## How to complete this task
From the entries, return every line where the string "will" shows up.

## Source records
== == ==
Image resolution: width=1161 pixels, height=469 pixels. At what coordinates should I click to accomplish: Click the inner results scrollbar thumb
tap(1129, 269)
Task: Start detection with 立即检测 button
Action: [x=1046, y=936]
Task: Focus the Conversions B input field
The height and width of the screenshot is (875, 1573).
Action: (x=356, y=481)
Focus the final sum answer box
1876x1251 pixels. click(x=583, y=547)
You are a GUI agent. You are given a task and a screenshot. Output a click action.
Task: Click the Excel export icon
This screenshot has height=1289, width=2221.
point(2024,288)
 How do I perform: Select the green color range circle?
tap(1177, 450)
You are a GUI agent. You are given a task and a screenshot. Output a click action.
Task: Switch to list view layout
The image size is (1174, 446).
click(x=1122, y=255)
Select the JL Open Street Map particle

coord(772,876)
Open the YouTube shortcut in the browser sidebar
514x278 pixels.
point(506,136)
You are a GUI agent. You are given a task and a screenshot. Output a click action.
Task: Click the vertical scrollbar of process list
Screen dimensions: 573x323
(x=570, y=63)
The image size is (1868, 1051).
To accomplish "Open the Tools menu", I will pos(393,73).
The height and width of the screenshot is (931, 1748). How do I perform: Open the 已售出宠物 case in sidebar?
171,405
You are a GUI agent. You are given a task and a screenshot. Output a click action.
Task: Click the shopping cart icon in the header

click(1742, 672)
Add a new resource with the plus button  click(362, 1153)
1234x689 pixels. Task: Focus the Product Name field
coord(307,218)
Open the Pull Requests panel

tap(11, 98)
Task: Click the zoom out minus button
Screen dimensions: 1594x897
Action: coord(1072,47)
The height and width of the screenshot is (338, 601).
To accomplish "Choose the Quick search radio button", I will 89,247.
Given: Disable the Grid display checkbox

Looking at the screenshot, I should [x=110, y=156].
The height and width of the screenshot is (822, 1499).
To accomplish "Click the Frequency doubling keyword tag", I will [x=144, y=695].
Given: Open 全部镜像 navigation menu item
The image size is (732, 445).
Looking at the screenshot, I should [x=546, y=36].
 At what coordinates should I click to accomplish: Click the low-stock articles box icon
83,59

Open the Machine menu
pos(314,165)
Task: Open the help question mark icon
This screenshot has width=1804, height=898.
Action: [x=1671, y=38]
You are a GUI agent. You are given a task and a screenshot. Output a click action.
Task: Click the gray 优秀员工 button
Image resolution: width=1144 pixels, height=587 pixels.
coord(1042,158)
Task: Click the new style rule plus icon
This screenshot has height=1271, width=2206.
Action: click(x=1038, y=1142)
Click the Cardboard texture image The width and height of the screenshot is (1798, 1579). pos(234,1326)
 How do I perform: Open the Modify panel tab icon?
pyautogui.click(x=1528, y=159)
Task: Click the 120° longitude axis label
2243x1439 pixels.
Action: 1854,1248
== == ==
## Result of the exercise
To accomplish "Open the Tools menu", I will pos(393,73).
To accomplish "Choose the Quick search radio button", I will 89,247.
To accomplish "Click the Frequency doubling keyword tag", I will [x=144, y=695].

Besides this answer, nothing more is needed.